Po scratched another note.
“But even if your father were to return, what then?” he asked. “Will you follow in his footsteps? Will you be a criminal like him? Perhaps you already are?”
“My father was no criminal,” Artemis said testily. “He was moving all our assets into legitimate enterprises. The Murmansk venture was completely aboveboard.”
“You’re avoiding the question, Artemis,” said Po.
But Artemis had had enough of this line of questioning. Time to play a little game.
“Why, Doctor?” said Artemis, shocked. “This is a sensitive area. For all you know, I could be suffering from depression.”
“I suppose you could,” said Po, sensing a breakthrough. “Is that the case?”
Artemis dropped his face into his hands. “It’s my mother, Doctor.”

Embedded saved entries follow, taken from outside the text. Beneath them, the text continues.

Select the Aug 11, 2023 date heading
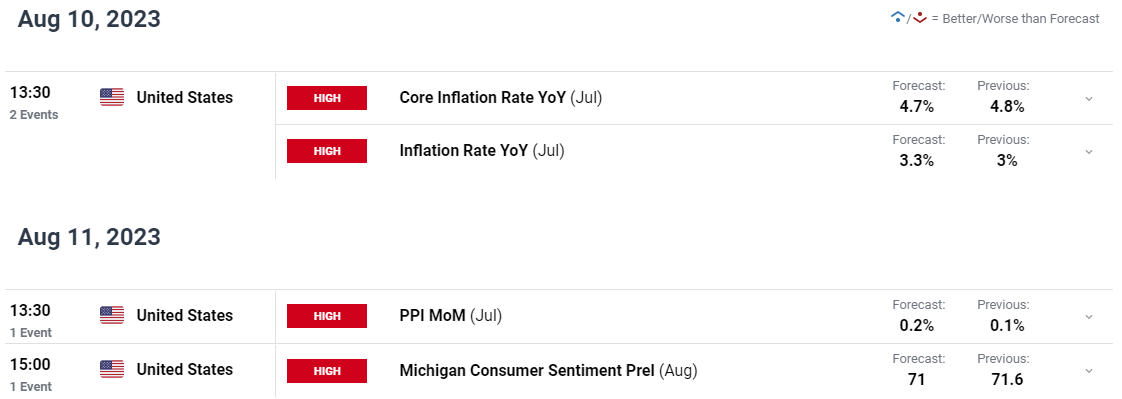Image resolution: width=1122 pixels, height=399 pixels. (x=89, y=237)
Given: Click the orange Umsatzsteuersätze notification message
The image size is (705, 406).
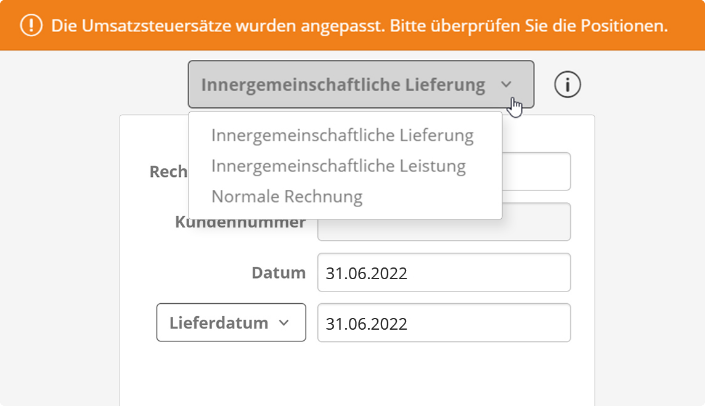Looking at the screenshot, I should tap(359, 26).
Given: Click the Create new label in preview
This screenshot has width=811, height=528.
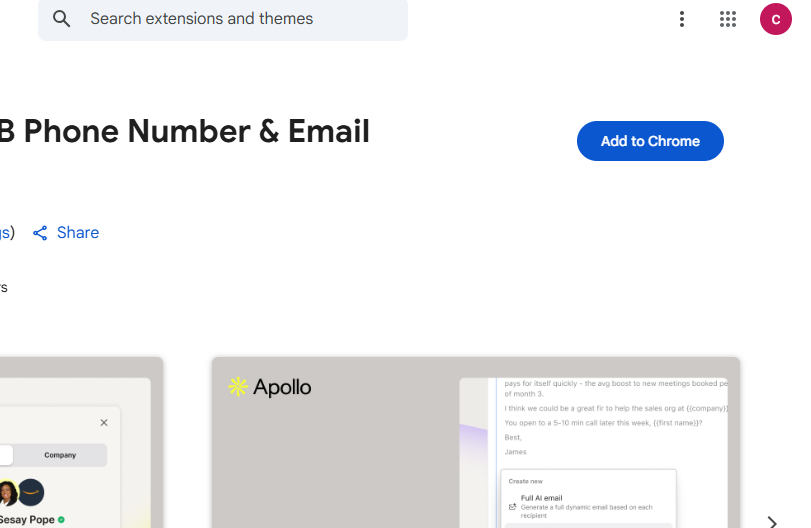Looking at the screenshot, I should click(x=526, y=481).
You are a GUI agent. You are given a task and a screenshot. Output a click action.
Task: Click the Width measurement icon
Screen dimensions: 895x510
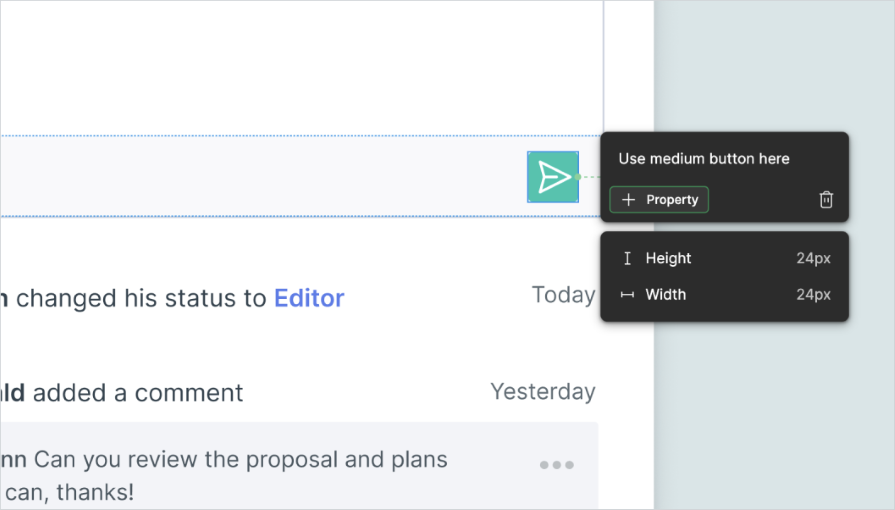tap(627, 295)
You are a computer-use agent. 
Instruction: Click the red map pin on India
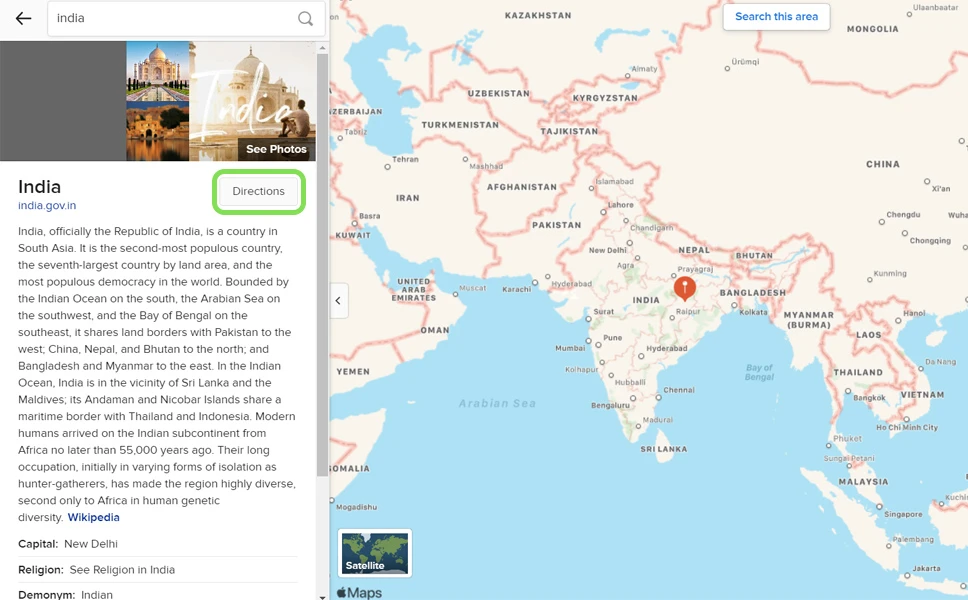[684, 288]
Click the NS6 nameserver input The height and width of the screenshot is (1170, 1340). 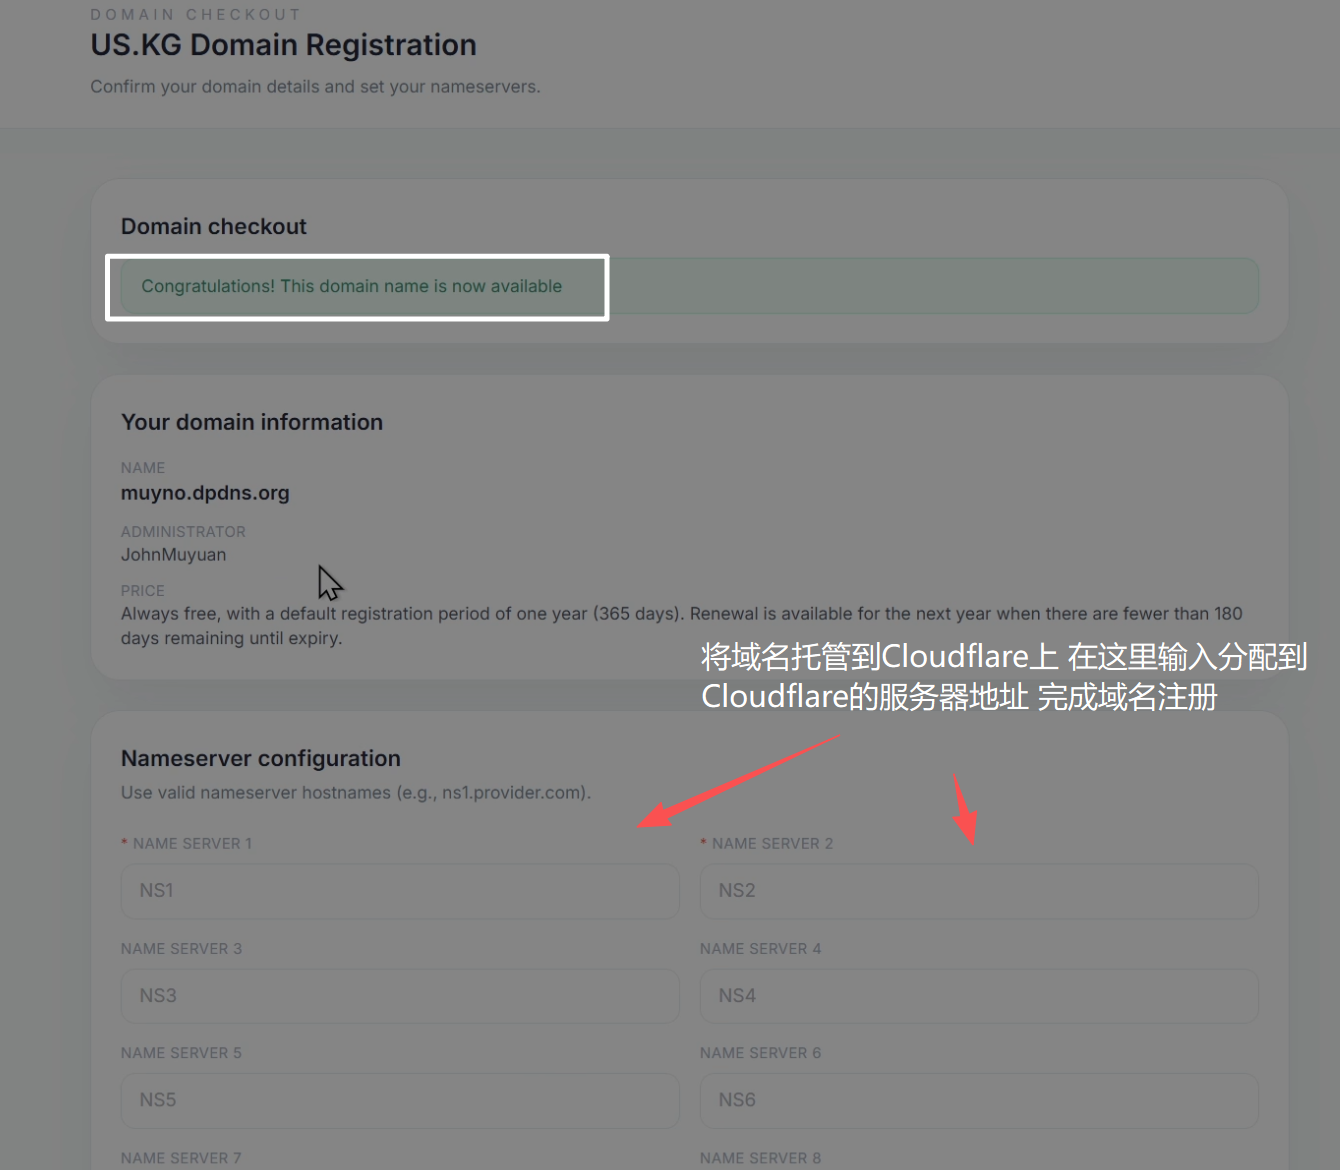coord(978,1100)

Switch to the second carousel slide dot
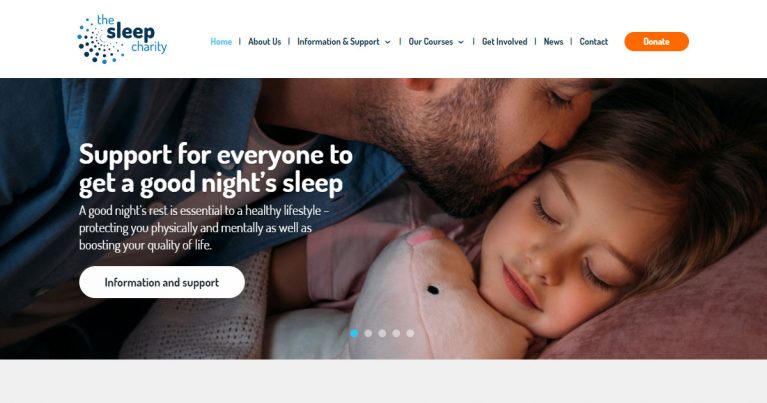click(x=368, y=333)
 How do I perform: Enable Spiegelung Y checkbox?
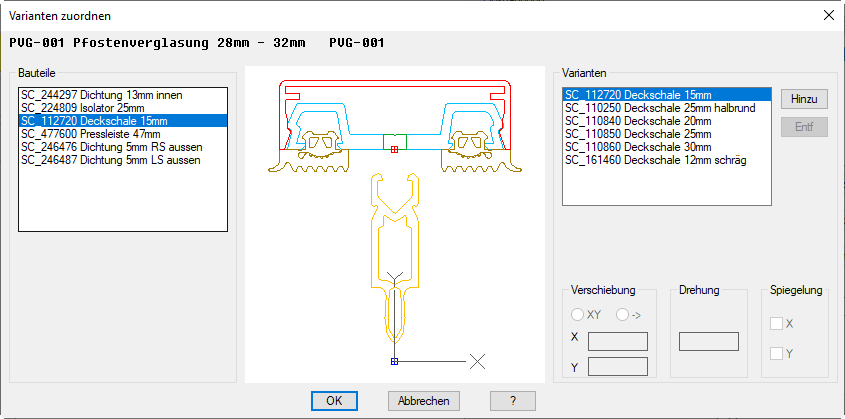[776, 353]
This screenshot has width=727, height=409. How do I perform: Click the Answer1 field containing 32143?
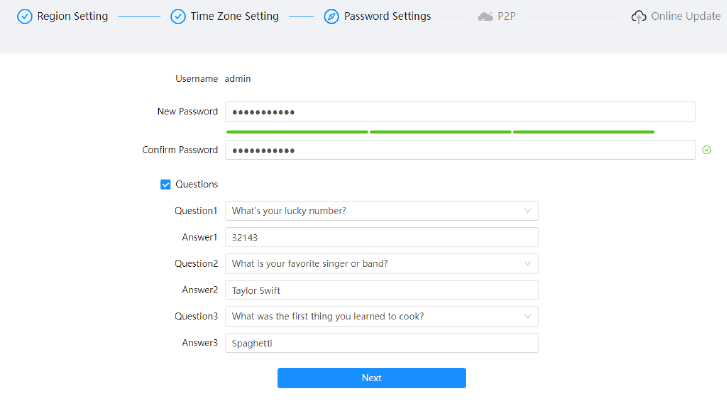coord(382,237)

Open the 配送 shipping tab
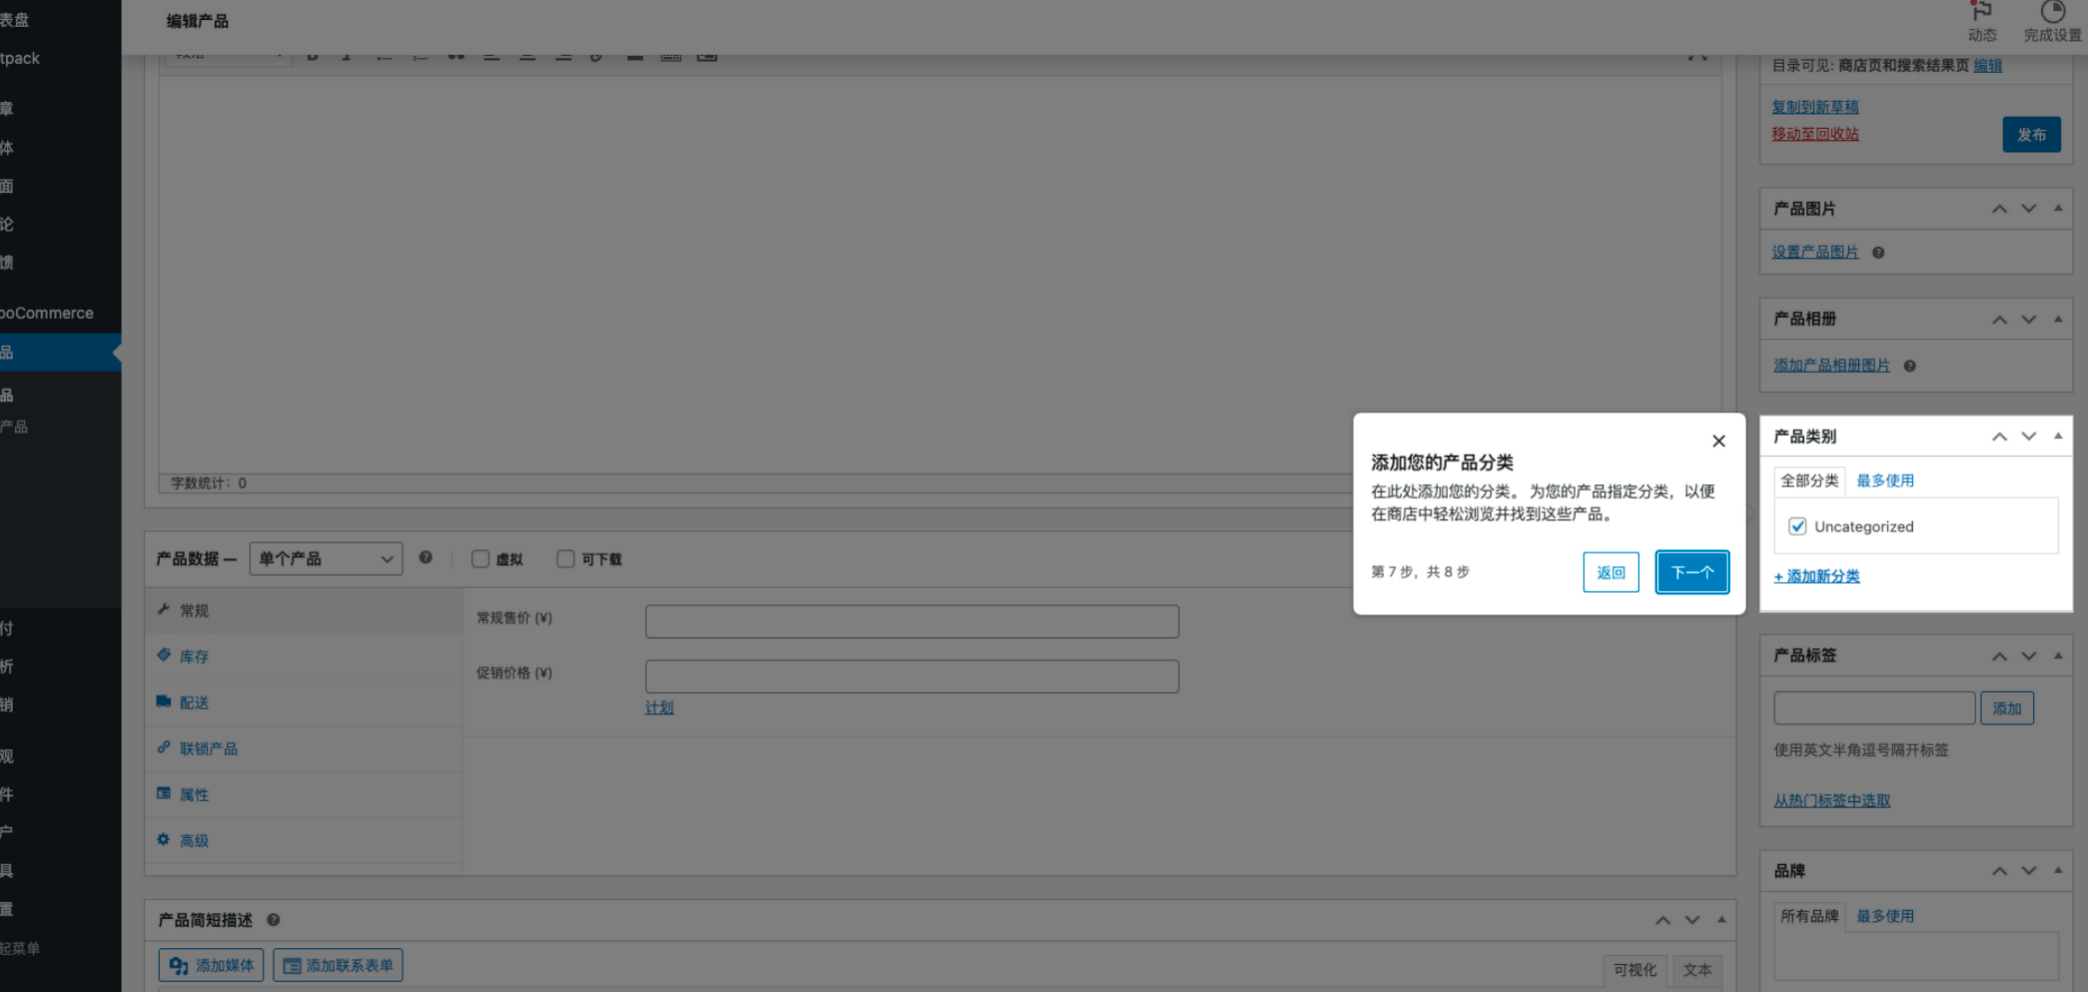[x=194, y=702]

“Your mother?” prompted Po, trying to keep the excitement from his voice. Artemis had caused half a dozen counselors to retire from Saint Bartleby’s already this year. Truth be told, Po was on the point of packing his own bags. But now ...
“My mother, she . . .”
Po leaned forward on his fake Victorian chair. “Your mother, yes?”
“She forces me to endure this ridiculous therapy, when the so-called counselors are little better than misguided do-gooders with degrees.”
Po sighed. “Very well, Artemis. Have it your way, but you are never going to find peace if you continue to run away from your problems.”
Artemis was spared further analysis by the vibration of his cell phone. He had a coded secure line. Only one person had the number. The boy retrieved it from his pocket, flipping open the tiny communicator. “Yes?”
Butler’s voice came through the speaker. “Artemis. It’s me.”
“Obviously. I’m in the middle of something here.”
“We’ve had a message.”
“Yes. From where?”
“I don’t know exactly. But it concerns the
A jolt raced up Artemis’s spine.
“Where are you?”
“The main gate.”
“Good man. I’m on my way.”
Dr. Po whipped off his glasses. “This session is not over, young man. We made some progress today, even if you won’t admit it. Leave now, and I will be forced to inform the dean.”
The warning was lost on Artemis. He was already somewhere else. A familiar electric buzz was crackling over his skin. This was the beginning of something. He could feel it.